На огромном заднем дворе дворца Гектора, где расположилась команда «Пенелопы», царило мрачное настроение. Биас, хоть и прошел в финал соревнований по метанию копья, едва мог поднять руку, кончики его пальцев так дрожали, что это не предвещало ничего хорошего. Леукон лечил свою распухшую щеку и маленькую ссадину над правым глазом. Его левый кулак был покрыт синяками и распух. Все эти раны он получил во время изнурительного боя с микенским победителем, суровым и выносливым бойцом с головой, сделанной из камня. Надежды Леукона стать чемпионом в кулачных боях быстро таяли — особенно когда он наблюдал, как Ахилл побеждал противников с ужасающей легкостью. Каллиадес проиграл в беге на короткую дистанцию, получив удар локтем от хитрого бегуна с Крита, который продолжал побеждать. И даже обычно веселый Банокл упал духом, проиграв в жестоком бою позавчера вечером.

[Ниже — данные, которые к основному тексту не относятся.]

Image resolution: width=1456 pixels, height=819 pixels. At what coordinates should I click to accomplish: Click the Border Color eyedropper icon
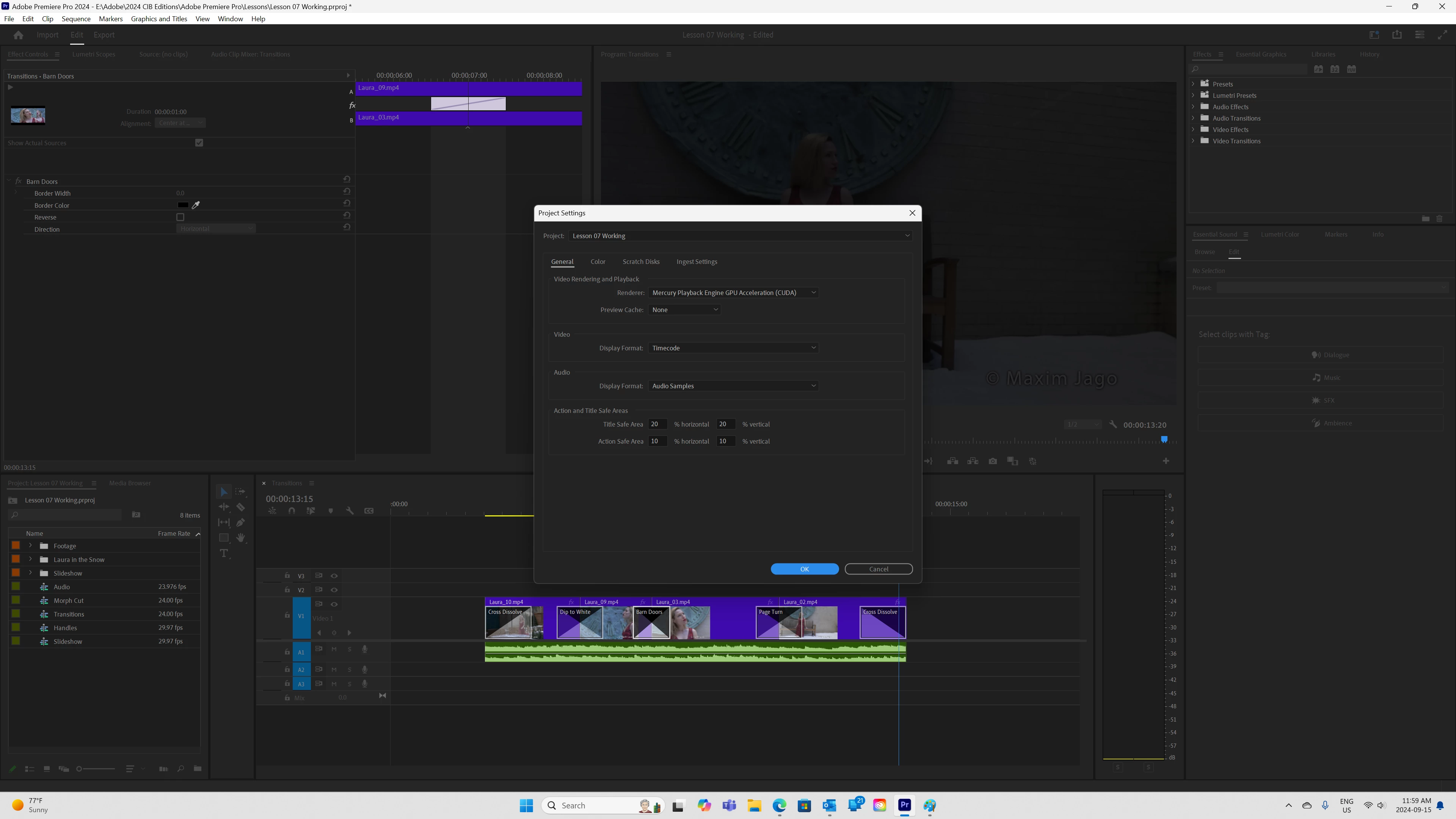(196, 205)

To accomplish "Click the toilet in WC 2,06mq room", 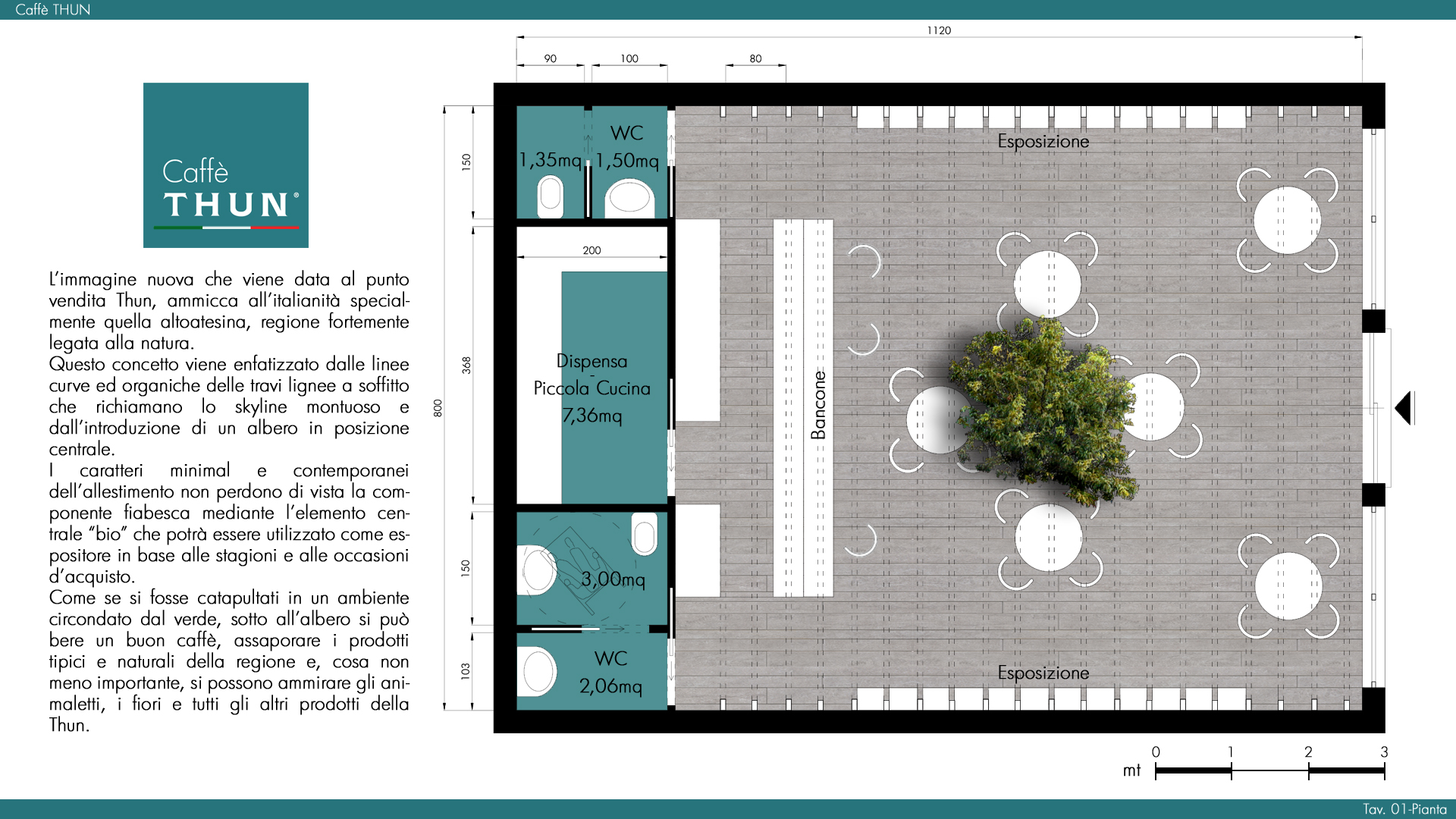I will 538,671.
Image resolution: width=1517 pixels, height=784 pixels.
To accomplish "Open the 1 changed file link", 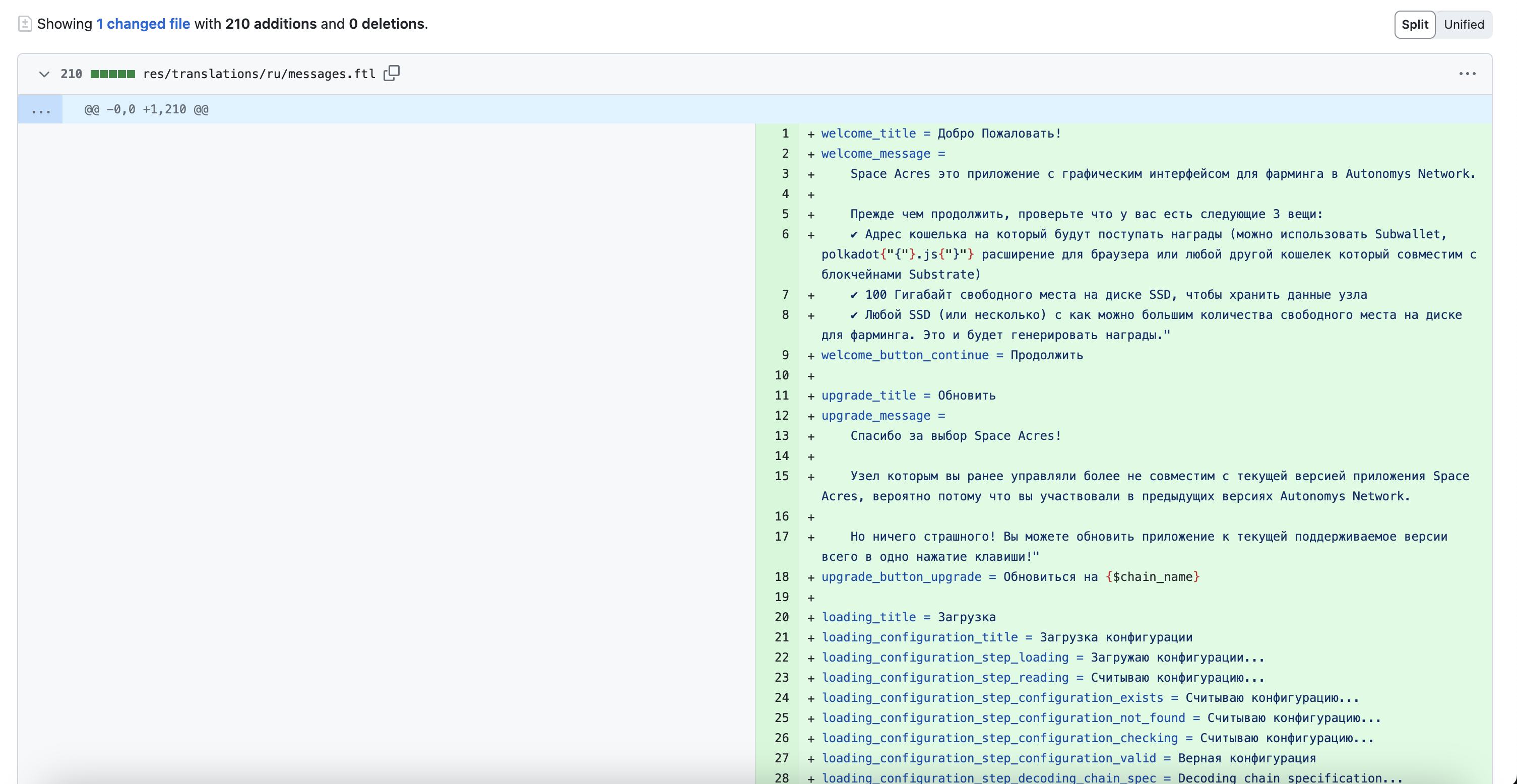I will (143, 24).
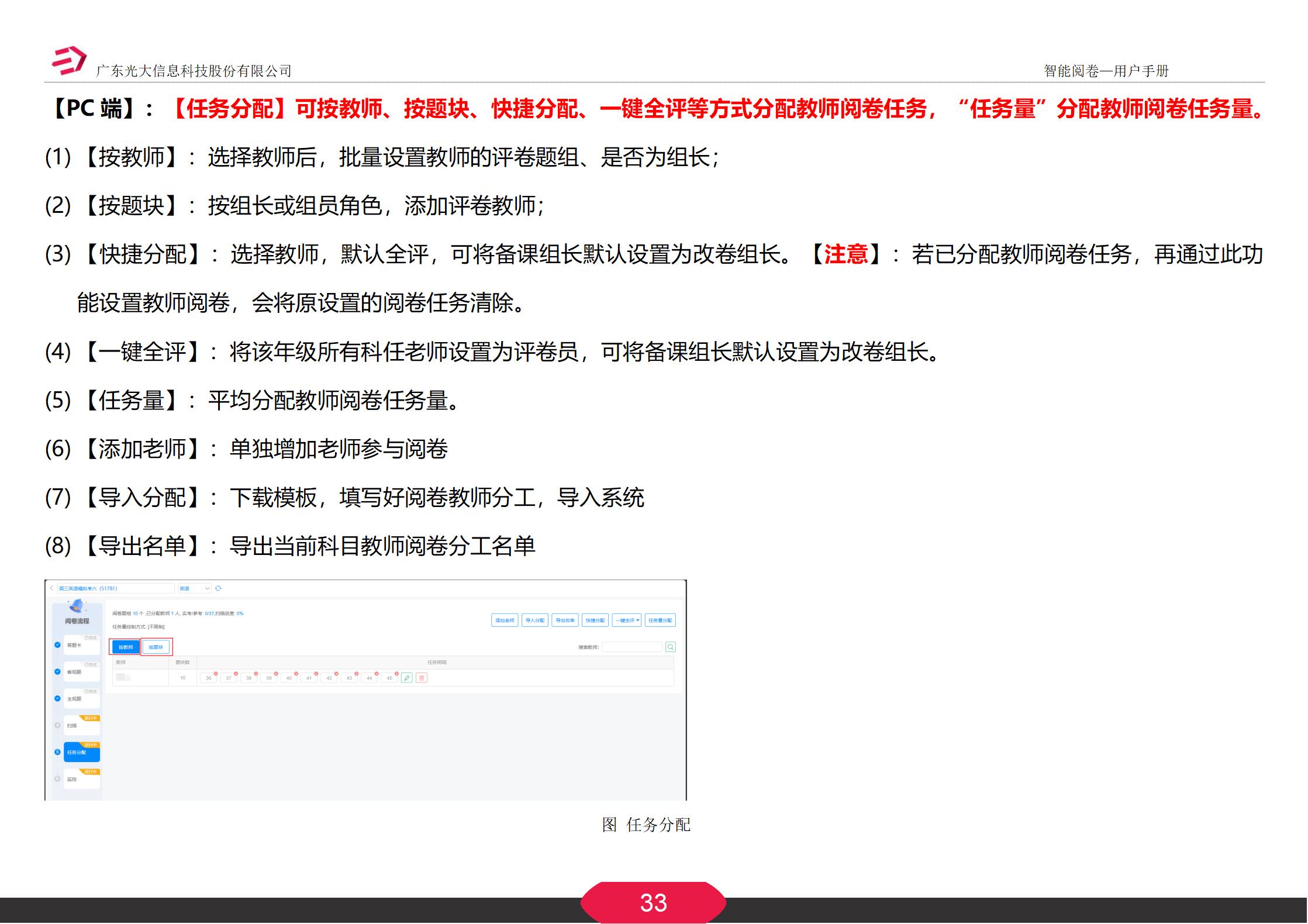This screenshot has width=1308, height=924.
Task: Select the completed 答题卡 step checkmark
Action: tap(57, 644)
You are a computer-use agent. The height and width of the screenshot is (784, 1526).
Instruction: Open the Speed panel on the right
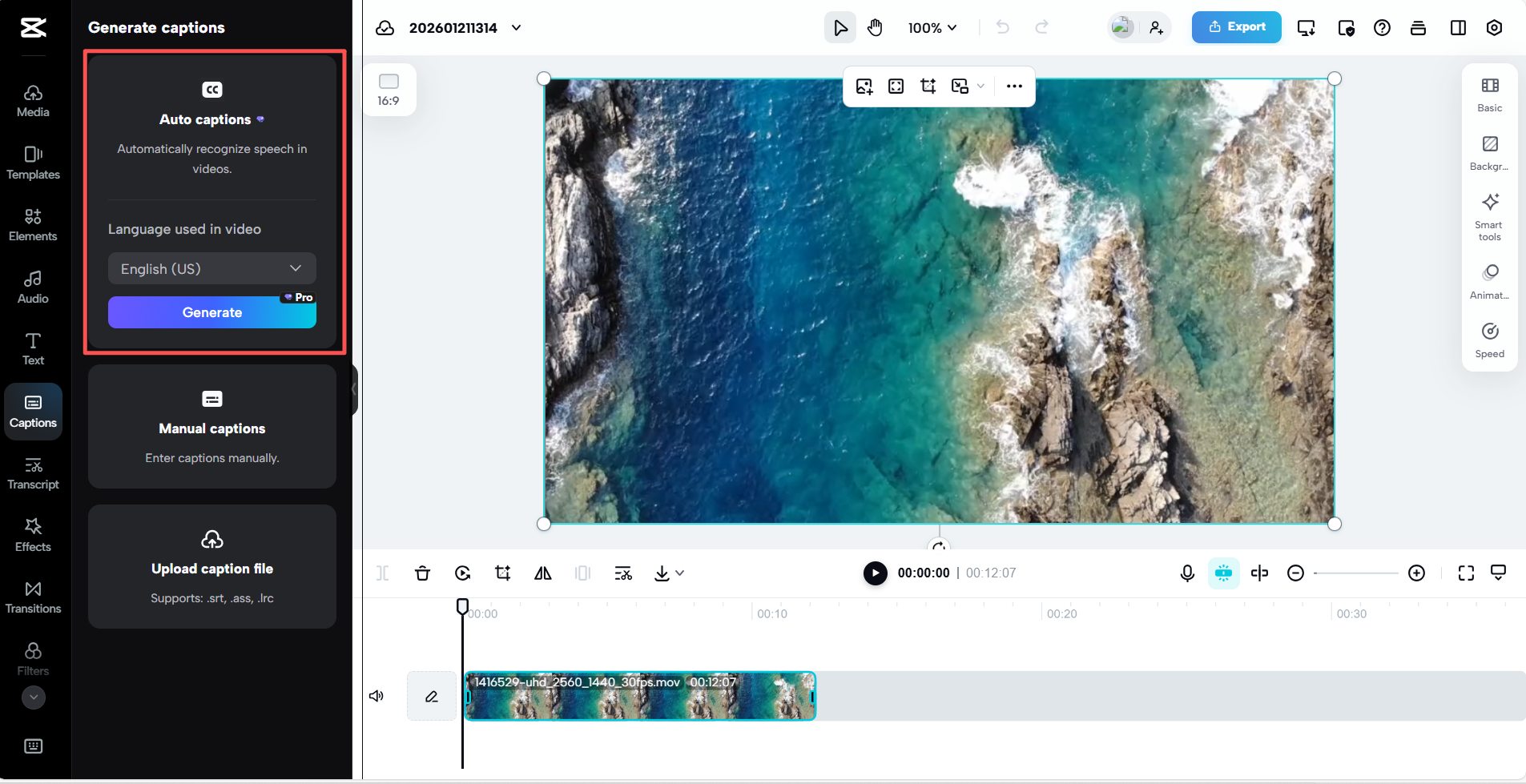(1489, 340)
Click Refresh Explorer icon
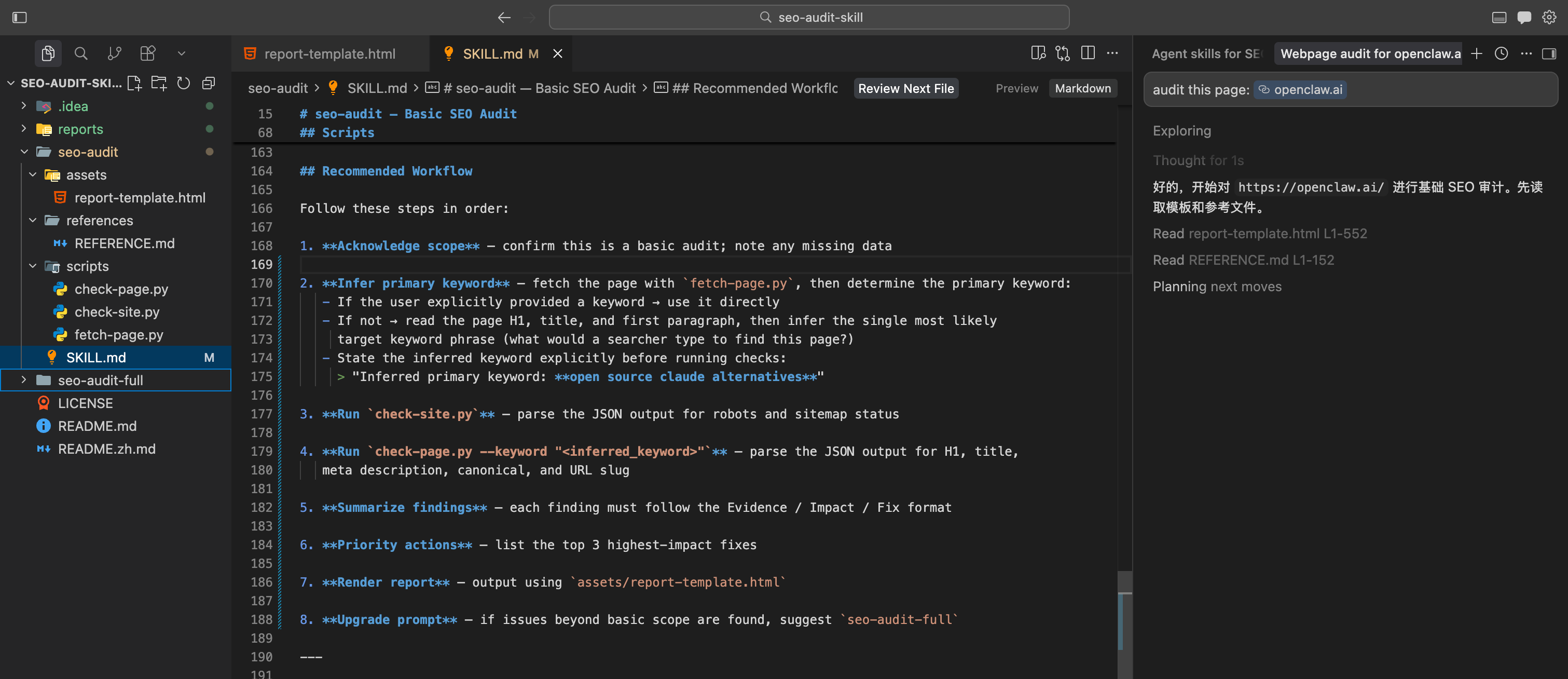Screen dimensions: 1568x679 [x=183, y=83]
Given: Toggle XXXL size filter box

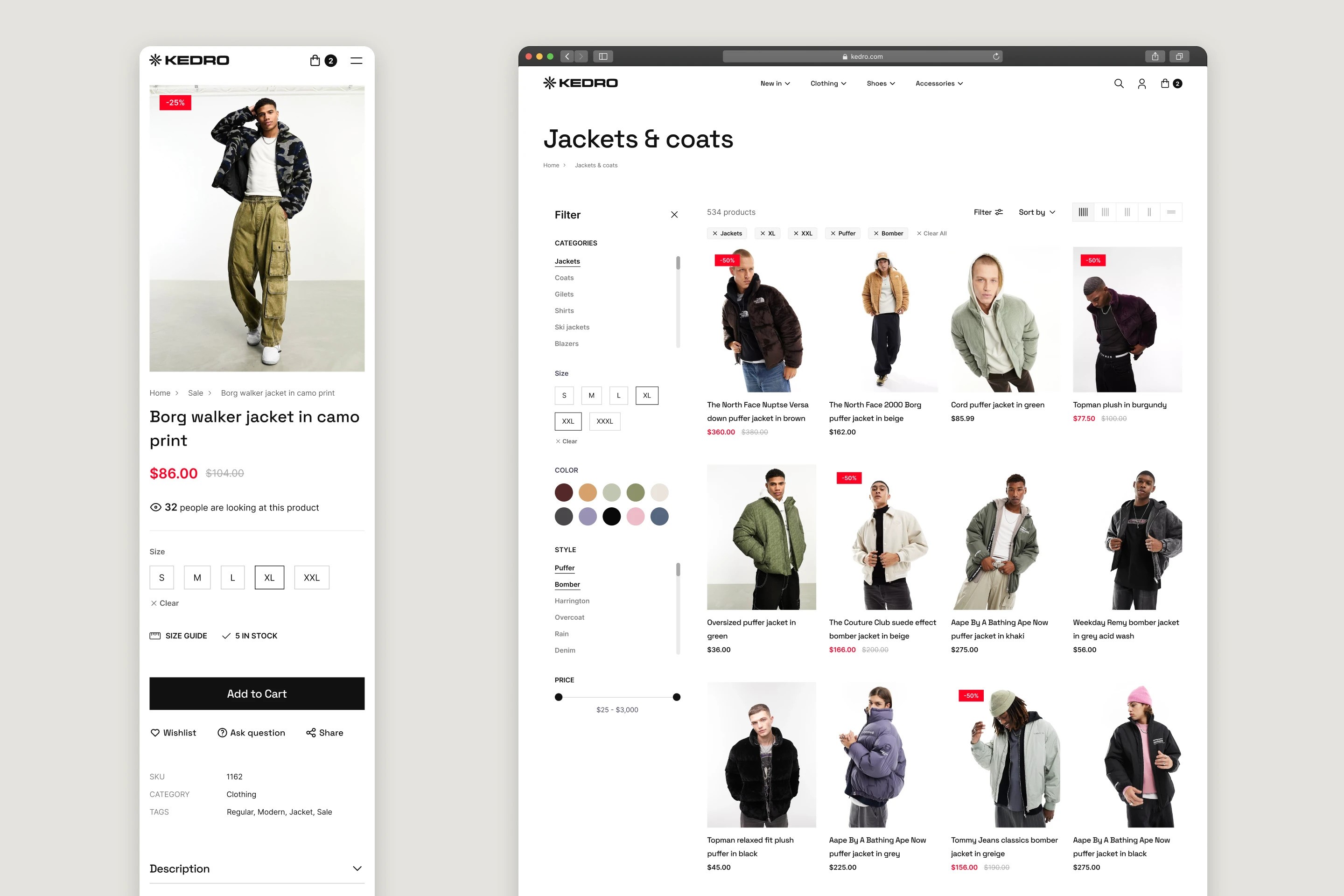Looking at the screenshot, I should tap(604, 421).
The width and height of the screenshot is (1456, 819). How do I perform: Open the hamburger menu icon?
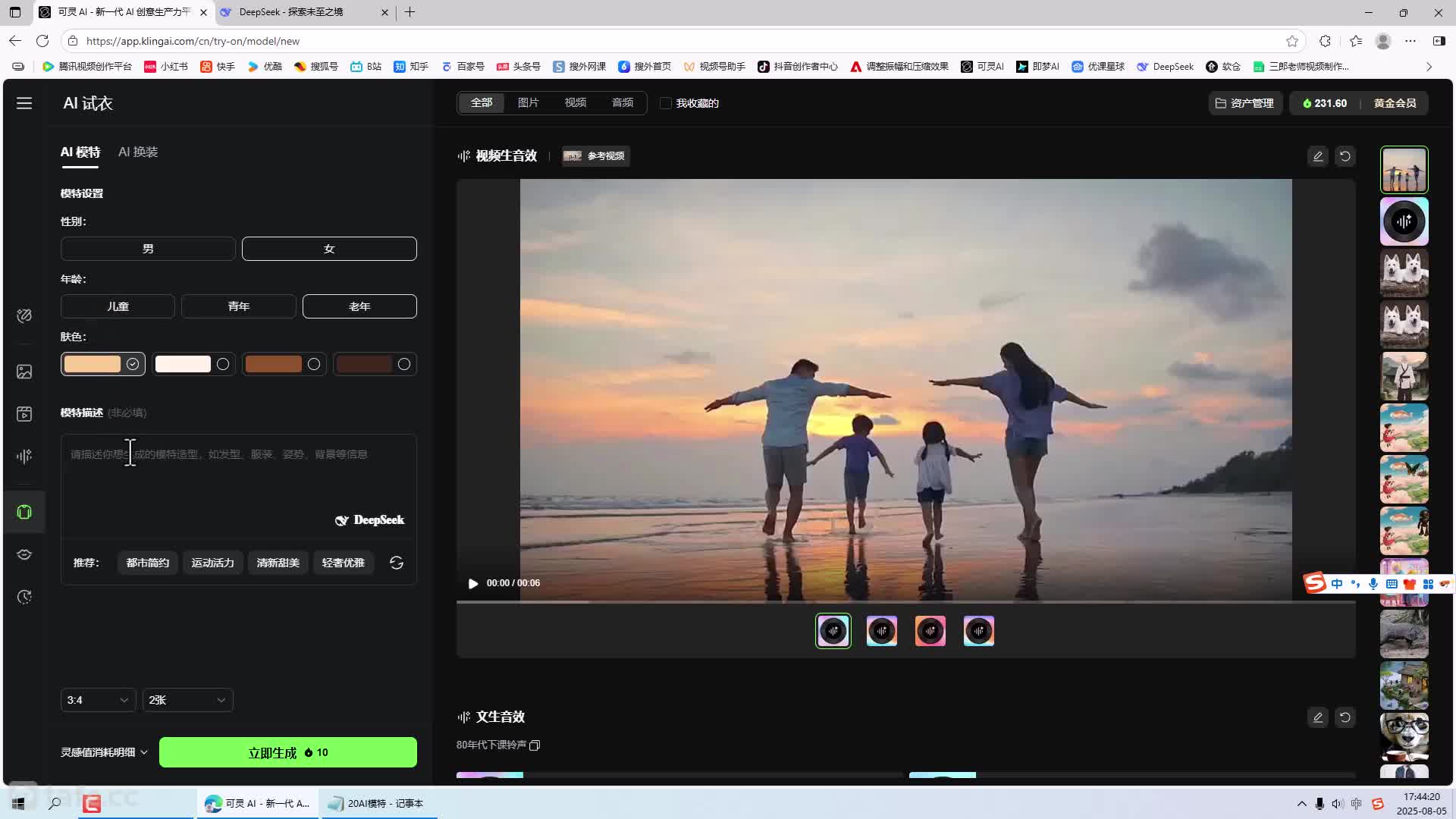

— Я мог бы поклясться, что сразил его прямым ударом, — рассказывал Банокл Каллиадесу, когда они сидели вместе под луной. — Рыжая толстушка говорит, что мне не повезло.
— Это был трудный бой, — согласился его друг. — Однако посмотри на это с другой стороны: если бы ты выиграл, мы бы снова лишились денег. А так мы получили пятнадцать золотых монет, тридцать восемь серебряных и пригоршню медных.
— Не очень утешает, — покачал головой великан. — Ты поставил против меня.
— Мы решили последовать совету Леукона, — устало напомнил ему молодой воин. — Он сказал мне, когда ты встретился с противником, что ты не сможешь его победить. И я поставил на него.
— Это неправильно, — пробормотал Банокл. — Ты мог бы рассказать мне об этом.
— Если бы я рассказал тебе, что бы ты сделал?